Yesterday, the CBO released its latest estimate of the subsidy cost of the Troubled Asset Relief Program (TARP). The estimate serves as a demonstration of how little of TARP is still operating in a major fashion, as most of the cost has not changed since the last score in October 2012. The overall cost of TARP dropped from $24 billion (the previous estimate in October 2012).

The main movement comes from the auto industry assistance, which dropped from an estimated cost of $20 billion to $17 billion. This movement is not particularly surprising since GM's share price has risen significantly -- about 40 percent -- since October 2012. Thus, the federal government's gains on its remaining holdings in GM will be greater than previously expected.

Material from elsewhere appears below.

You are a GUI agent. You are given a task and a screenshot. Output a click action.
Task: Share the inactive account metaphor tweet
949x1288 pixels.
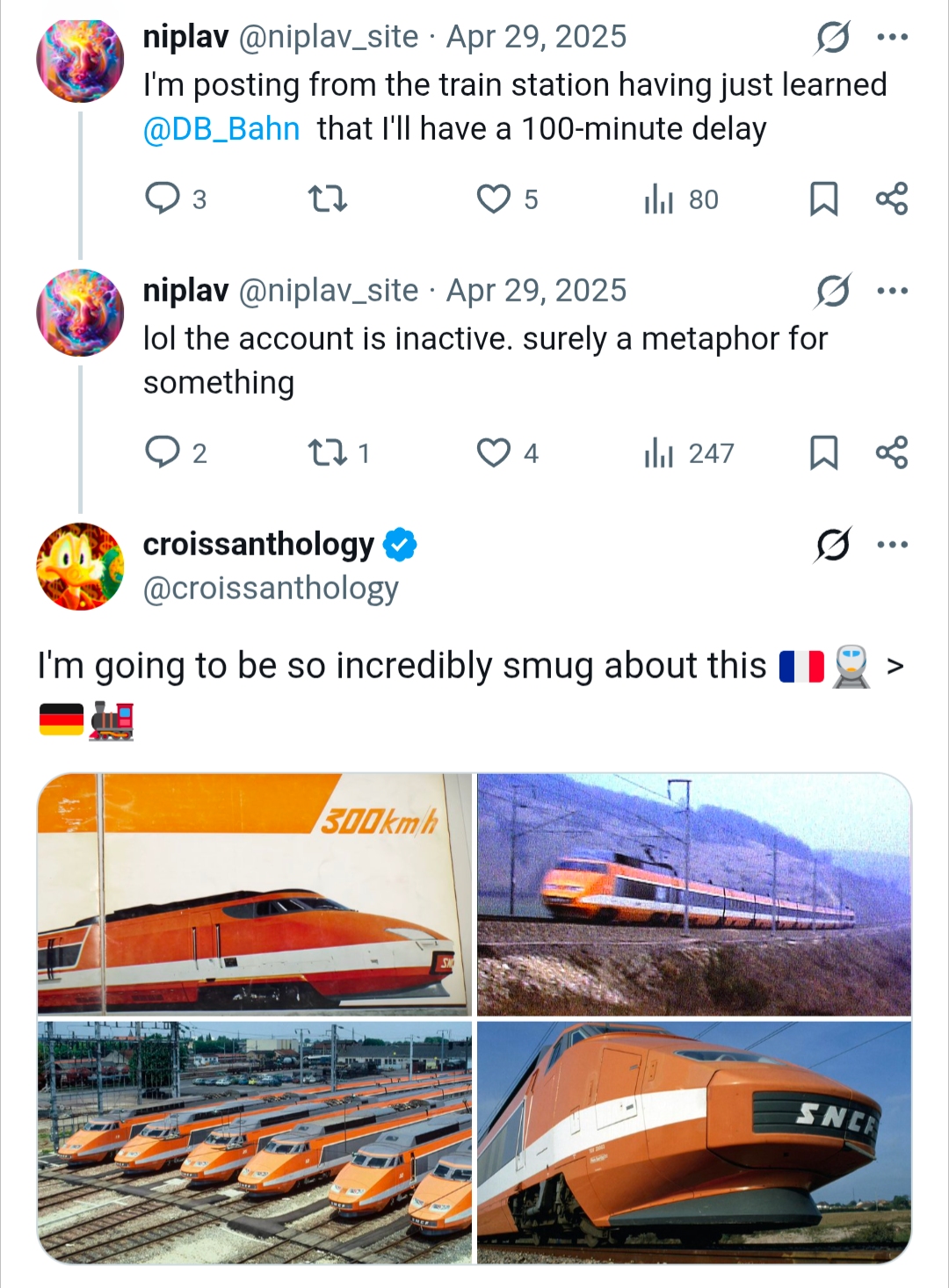[892, 452]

Subsidy Cost Estimate (billions)
Area March 2012 October 2012 May 2013 Maximum Amount Disbursed
Capital Purchase Program -$17 -$18 -$17 $205
Citigroup and Bank of America -$8 -$8 -$8 $40
Community Development Capital Initiative $0 $0 $0 $1
Assistance to AIG $22 $14 $15 $68
Subtotal, Financial Institutions -$3 -$11 -$10 $313
Auto Company Assistance $19 $20 $17 $80
Investment Partnerships $0 -$1 -$2 $19
Mortgage Programs $16 $16 $16 $7
Total $32 $24 $21 $419

Source: CBO

Most of the rest of TARP has largely stayed the same. The net gain from financial institutions -- the net of the Capital Purchase Program (the original centerpiece of TARP), support for Citigroup and Bank of America, and the cost of supporting AIG -- fell by $1 billion while the gain from investment partnerships went up by $1 billion.

Estimates for TARP continue to fall from the original score and it looks as if the loss to the federal government will be small, an unexpected but welcomed development.